Occupy the cloud: distributed computing for the 99%

Occupy the cloud: distributed computing for the 99% Jonas et al., SoCC’17

‘Occupy the cloud’ won the best vision paper award at the recent ACM Symposium on Cloud Computing event. In the spirit of a vision paper, you won’t find detailed implementation and evaluation information here, but hopefully you’ll find something to make you think. If I had to summarise the argument, I think it’s this: speed of deployment and ease of use coupled with good enough runtime performance wins. DevOps are the new Kingmakers. Follow that line-of-thought, and the authors take you to an interesting proposition: serverless could be the centrepiece of a new distributed data processing platform.

In this paper we argue that a serverless execution model with stateless functions can enable radically-simpler, fundamentally elastic, and more user-friendly distributed data processing systems. In this model, we have one simple primitive: users submit functions that are executed in a remote container; the functions are stateless as all the state for the function, including input, output is accessed from shared remote storage.

At this point the alarm bells are probably ringing. How on earth can you make that even remotely efficient when all you have are stateless functions and hence you’ll be serializing and deserializing all over the place?

Surprisingly, we find that the performance degradation from using such an approach is negligible for many workloads and thus, our simple primitive is in fact general enough to implement a number of higher-level data processing abstractions, including MapReduce and parameter servers.

What users want

Many more casual users of data processing platforms (the 99% from the paper title) don’t want to spend hours understanding a complex stack of e.g. Spark, Scala, HDFS, Yarn and the JVM. Even the choice of instance types (70 on AWS at the time the paper was written), cluster sizes, regions and so on can be bewildering.

… most software, especially in scientific and analytics applications, is not written by computer scientists, and it is many of these users who have been left out of the cloud revolution.

What do these users want? To get vastly better performance than available on their laptop or workstation while taking minimal development time.

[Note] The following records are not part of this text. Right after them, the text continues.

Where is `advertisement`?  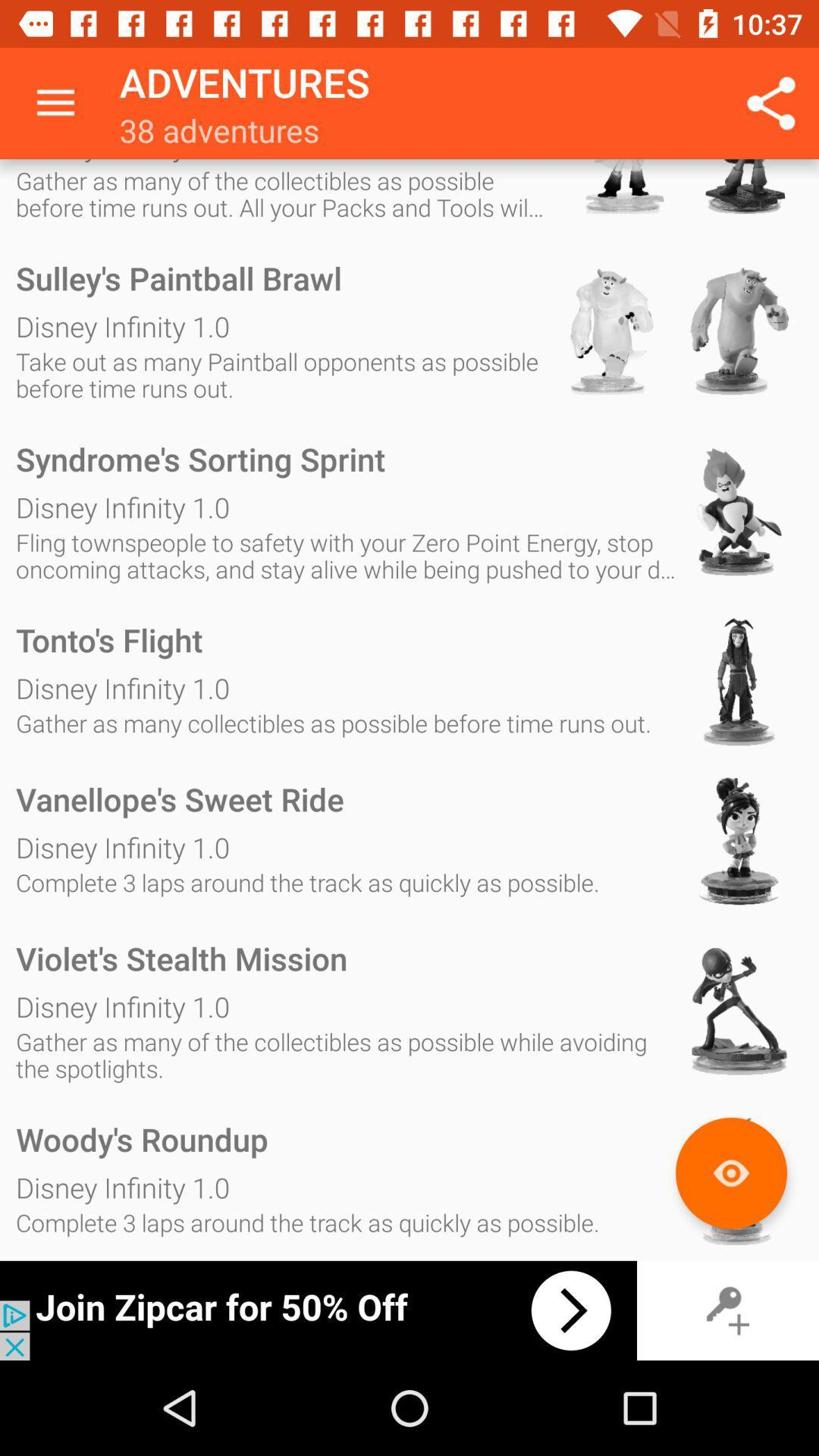 advertisement is located at coordinates (318, 1310).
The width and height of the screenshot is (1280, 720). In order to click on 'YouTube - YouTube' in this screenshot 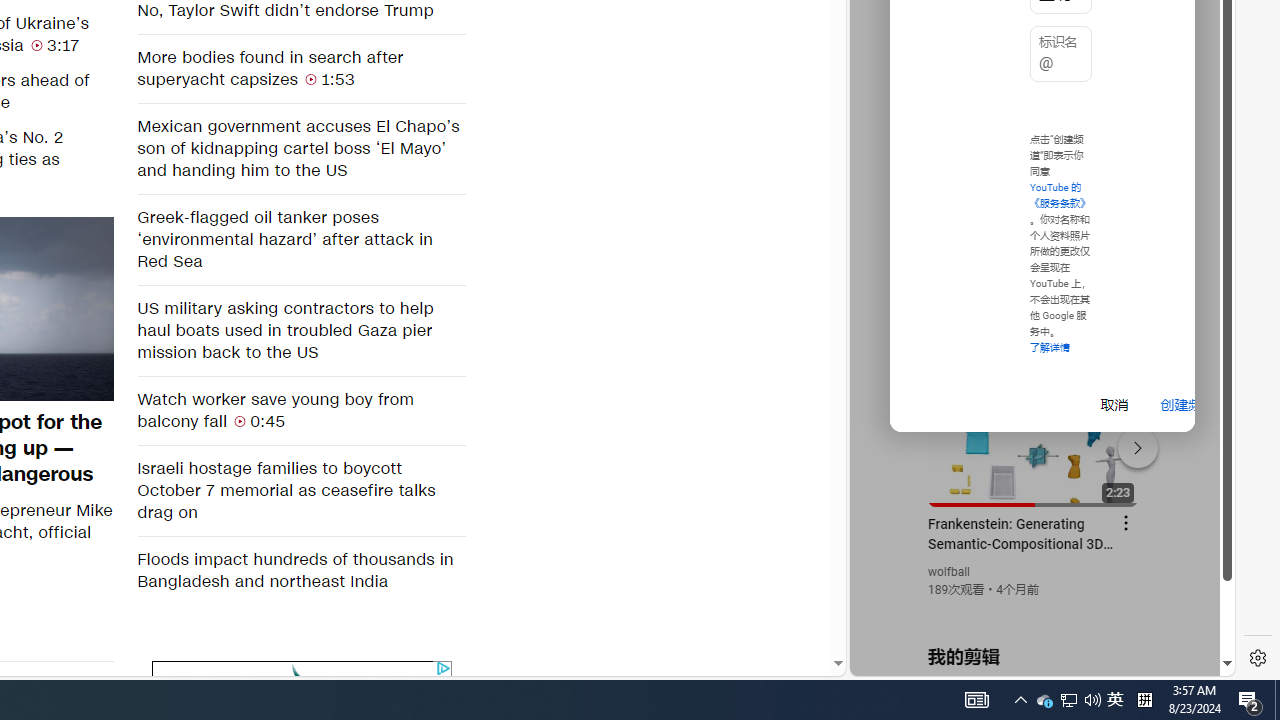, I will do `click(1034, 265)`.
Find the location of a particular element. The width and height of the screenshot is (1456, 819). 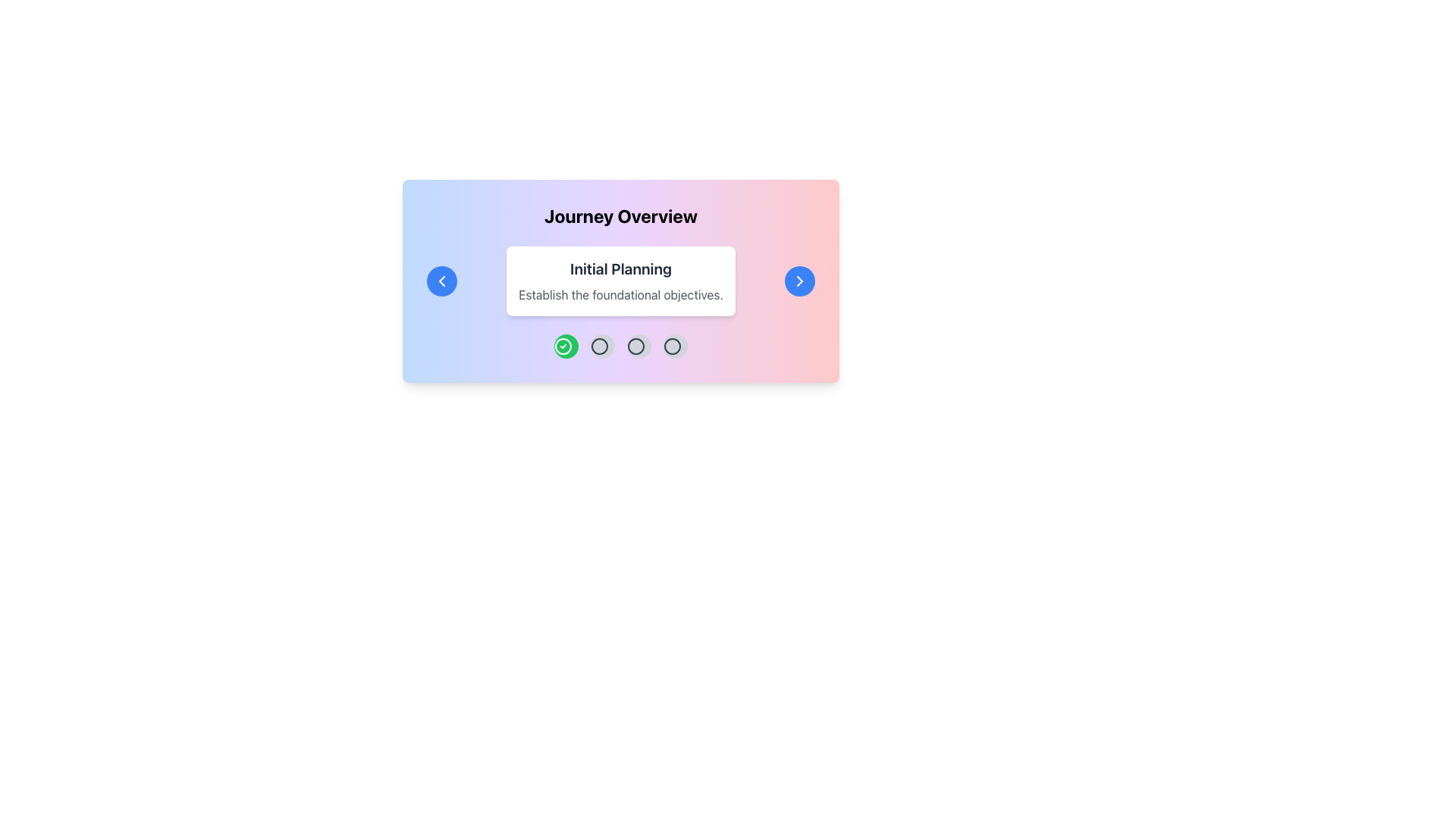

the circular button or icon located below the text 'Initial Planning', which is the second element from the left in a row of four circular icons is located at coordinates (599, 346).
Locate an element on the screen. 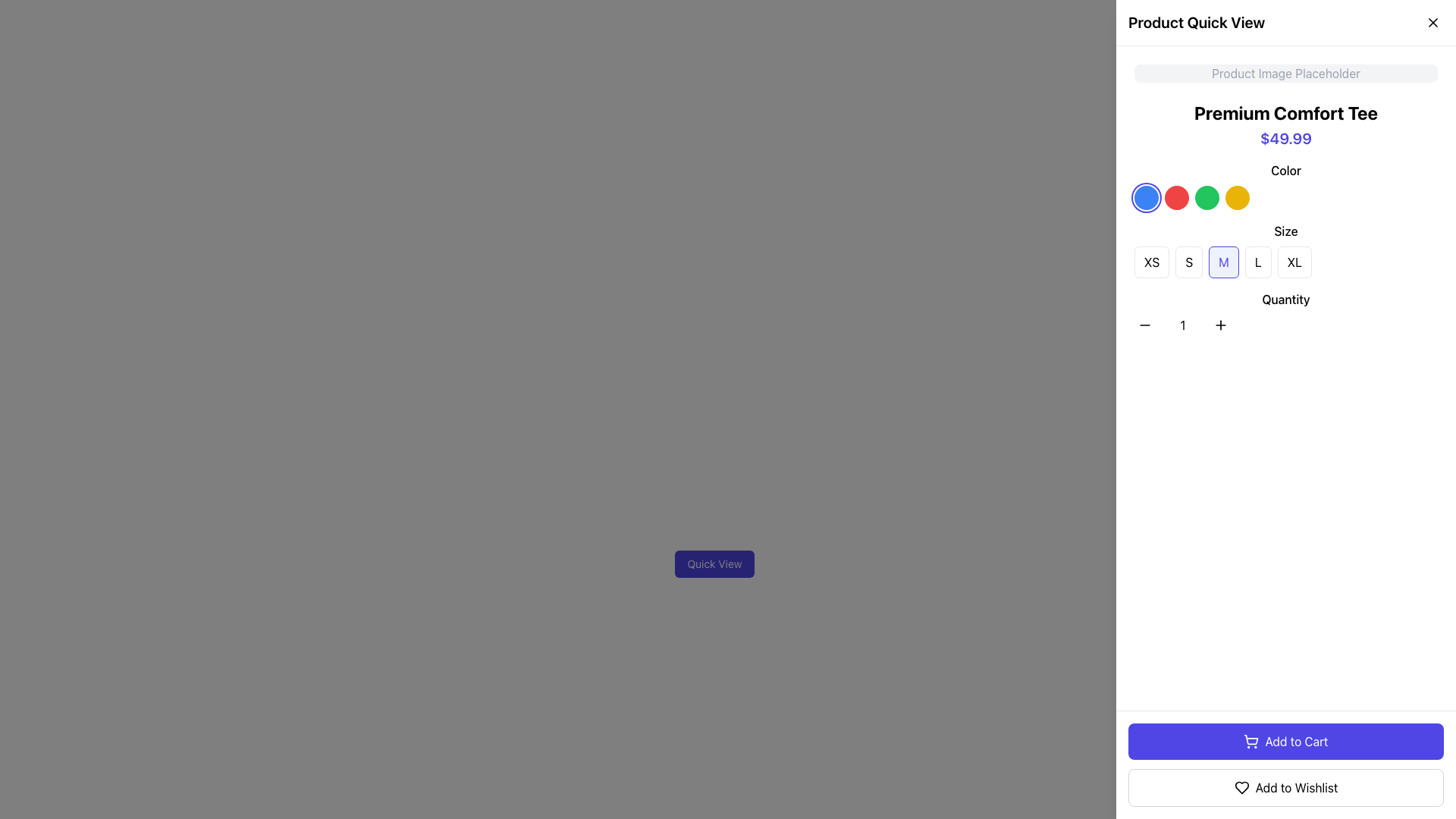 This screenshot has width=1456, height=819. the 'wishlist' icon located within the 'Add to Wishlist' button, which is positioned beneath the 'Add to Cart' button on the right-side panel is located at coordinates (1241, 786).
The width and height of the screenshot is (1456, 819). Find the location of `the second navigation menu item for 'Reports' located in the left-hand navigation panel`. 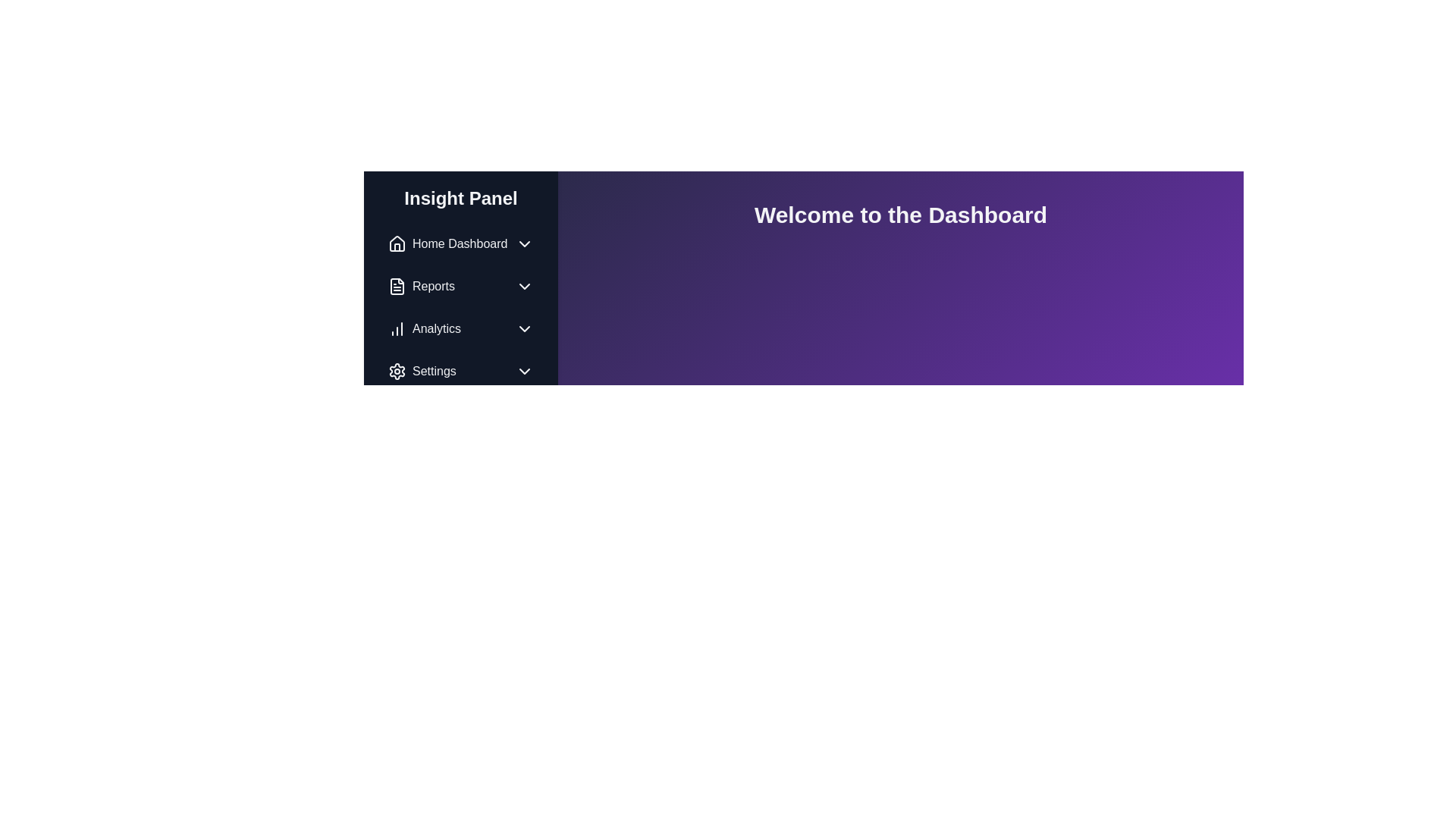

the second navigation menu item for 'Reports' located in the left-hand navigation panel is located at coordinates (422, 287).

For an interesting number of compute bound workloads, such as trying a large number of random initial seeds in a Monte Carlo simulations, or sweeping over a wide-range of hyperparameters in a machine learning setting (or even being guided through a set of input parameters by a system such as Vizier), it’s a big step forward to parallelise across functions, without necessarily worrying about intra-function optimisations.

Therefore, a simple function interface that captures sufficient local state, performs computation remotely, and returns the result is more than adequate.

Even for data-bound workloads, many users would be served by a simpler version of existing map-reduce frameworks with outputs persisted on object storage.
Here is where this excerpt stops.